# [Problem requirements]
Scan the records that follow, and whenever a line has the word "toolbar", copy it.

# [Data for the task]
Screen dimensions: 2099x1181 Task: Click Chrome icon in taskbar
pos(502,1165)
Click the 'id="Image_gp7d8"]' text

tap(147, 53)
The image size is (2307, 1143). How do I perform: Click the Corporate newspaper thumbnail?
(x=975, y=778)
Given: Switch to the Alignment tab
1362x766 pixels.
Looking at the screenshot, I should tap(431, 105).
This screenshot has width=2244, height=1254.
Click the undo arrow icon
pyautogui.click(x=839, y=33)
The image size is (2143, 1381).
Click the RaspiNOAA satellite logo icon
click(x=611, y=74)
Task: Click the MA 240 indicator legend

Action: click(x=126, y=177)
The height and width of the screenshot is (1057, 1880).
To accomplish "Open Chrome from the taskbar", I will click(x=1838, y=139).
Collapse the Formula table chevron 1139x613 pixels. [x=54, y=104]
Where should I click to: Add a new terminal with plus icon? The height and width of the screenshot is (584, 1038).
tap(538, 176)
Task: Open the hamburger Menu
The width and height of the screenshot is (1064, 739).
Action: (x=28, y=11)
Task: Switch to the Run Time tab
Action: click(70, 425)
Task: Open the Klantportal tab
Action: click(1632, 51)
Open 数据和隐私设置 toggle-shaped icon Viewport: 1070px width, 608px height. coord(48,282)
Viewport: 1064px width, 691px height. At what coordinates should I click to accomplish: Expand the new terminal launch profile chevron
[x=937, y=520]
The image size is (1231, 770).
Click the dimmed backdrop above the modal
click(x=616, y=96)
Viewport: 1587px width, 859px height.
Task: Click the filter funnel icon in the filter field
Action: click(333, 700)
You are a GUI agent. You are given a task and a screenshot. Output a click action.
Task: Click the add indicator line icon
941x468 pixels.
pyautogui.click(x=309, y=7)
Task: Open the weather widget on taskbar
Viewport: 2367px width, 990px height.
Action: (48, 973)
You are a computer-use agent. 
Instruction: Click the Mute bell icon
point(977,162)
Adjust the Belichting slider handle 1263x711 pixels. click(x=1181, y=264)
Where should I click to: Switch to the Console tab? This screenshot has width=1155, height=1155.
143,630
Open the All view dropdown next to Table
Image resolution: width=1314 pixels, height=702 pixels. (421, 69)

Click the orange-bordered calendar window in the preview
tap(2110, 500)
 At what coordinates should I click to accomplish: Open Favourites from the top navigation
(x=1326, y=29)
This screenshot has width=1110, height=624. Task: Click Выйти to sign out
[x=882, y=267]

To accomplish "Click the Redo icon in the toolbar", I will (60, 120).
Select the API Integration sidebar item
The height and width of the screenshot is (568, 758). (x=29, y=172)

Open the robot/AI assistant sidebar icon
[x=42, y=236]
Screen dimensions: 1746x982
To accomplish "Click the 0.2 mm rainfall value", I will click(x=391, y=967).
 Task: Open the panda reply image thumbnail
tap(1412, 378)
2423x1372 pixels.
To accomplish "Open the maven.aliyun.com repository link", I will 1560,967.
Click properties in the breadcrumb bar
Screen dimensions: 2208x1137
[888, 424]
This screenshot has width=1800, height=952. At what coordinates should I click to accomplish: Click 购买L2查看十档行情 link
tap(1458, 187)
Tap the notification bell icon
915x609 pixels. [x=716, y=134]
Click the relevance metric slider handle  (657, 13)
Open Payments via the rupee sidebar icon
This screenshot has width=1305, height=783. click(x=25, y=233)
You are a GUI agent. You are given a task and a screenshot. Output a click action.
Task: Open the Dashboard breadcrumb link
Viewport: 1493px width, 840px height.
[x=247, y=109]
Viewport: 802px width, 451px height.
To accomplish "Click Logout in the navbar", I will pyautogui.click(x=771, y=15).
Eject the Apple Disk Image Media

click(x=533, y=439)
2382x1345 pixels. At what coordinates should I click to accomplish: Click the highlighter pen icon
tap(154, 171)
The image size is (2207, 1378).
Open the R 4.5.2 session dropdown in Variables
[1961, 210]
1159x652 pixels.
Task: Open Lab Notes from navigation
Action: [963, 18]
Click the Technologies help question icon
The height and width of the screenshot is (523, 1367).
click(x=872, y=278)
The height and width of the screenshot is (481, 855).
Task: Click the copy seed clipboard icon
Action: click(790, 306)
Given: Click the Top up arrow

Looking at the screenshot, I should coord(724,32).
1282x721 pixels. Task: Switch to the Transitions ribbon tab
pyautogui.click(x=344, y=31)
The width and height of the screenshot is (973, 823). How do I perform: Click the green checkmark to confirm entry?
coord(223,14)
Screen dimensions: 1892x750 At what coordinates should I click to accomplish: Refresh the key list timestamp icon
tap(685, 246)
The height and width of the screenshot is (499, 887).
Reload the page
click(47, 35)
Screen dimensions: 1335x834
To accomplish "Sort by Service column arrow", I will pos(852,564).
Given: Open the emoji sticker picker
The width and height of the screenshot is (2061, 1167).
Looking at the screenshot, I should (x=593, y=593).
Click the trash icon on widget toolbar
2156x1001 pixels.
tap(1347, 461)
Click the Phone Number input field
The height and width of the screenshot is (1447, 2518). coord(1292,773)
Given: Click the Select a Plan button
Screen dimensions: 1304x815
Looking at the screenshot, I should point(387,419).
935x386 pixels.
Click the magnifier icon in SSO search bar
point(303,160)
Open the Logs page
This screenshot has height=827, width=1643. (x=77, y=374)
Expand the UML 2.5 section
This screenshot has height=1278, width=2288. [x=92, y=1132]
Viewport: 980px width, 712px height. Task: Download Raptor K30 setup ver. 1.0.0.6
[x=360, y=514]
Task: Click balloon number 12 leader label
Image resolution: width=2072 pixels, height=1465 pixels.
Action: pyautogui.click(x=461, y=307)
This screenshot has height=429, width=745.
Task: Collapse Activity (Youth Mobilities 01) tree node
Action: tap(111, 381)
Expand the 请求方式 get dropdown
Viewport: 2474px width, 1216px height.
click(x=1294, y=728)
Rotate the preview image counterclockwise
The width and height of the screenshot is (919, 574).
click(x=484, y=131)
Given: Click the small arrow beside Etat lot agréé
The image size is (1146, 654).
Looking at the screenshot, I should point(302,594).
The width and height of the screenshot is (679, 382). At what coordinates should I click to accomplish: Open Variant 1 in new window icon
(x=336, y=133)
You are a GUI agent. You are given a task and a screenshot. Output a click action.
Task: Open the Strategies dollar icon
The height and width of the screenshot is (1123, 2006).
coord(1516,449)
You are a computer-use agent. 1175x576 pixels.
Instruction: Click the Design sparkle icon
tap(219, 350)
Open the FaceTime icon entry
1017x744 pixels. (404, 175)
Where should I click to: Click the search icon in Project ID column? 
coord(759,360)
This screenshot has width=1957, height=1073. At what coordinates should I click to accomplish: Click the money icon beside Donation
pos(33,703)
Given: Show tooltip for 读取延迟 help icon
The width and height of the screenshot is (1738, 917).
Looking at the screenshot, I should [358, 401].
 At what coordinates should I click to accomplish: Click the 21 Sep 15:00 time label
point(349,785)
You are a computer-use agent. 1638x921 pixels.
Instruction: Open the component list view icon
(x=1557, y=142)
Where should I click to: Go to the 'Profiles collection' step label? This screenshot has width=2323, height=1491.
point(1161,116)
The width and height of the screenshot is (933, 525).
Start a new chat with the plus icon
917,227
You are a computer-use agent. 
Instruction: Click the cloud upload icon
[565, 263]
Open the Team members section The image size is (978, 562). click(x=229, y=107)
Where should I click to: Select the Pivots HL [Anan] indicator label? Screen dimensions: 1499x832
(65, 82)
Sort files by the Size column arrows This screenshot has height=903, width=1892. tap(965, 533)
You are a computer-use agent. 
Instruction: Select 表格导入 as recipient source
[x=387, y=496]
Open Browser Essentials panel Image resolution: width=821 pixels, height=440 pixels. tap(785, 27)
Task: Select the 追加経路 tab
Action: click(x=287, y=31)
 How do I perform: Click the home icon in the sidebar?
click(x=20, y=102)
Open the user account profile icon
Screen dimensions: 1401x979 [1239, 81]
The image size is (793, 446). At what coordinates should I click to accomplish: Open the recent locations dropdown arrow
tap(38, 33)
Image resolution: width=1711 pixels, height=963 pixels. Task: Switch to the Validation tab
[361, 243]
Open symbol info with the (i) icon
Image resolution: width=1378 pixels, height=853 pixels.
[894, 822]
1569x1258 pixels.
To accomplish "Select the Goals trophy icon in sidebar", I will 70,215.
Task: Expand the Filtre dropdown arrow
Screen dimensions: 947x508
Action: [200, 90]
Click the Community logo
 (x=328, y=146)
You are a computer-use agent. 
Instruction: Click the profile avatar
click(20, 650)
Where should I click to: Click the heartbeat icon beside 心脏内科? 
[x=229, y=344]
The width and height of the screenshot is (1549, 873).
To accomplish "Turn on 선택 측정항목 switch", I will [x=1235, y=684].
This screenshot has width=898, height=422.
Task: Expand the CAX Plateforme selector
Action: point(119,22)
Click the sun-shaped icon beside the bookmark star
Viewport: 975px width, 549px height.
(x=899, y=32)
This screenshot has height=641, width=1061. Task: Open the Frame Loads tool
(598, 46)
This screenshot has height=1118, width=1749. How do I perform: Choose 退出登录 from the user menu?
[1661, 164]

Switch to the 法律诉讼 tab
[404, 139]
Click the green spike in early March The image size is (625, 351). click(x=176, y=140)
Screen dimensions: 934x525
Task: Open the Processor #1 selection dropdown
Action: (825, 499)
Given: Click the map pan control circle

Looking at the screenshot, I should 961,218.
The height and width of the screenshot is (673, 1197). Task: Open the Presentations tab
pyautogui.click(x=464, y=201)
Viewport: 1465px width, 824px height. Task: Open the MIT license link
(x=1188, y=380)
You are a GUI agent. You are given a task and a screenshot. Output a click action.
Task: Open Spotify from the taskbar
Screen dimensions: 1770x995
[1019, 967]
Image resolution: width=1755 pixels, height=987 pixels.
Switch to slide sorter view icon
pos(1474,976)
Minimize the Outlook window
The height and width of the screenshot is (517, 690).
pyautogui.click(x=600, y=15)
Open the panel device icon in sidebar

# [Answer area]
To accomplish "Click the Redo icon in the toolbar", I will (60, 120).
Click the trash icon on widget toolbar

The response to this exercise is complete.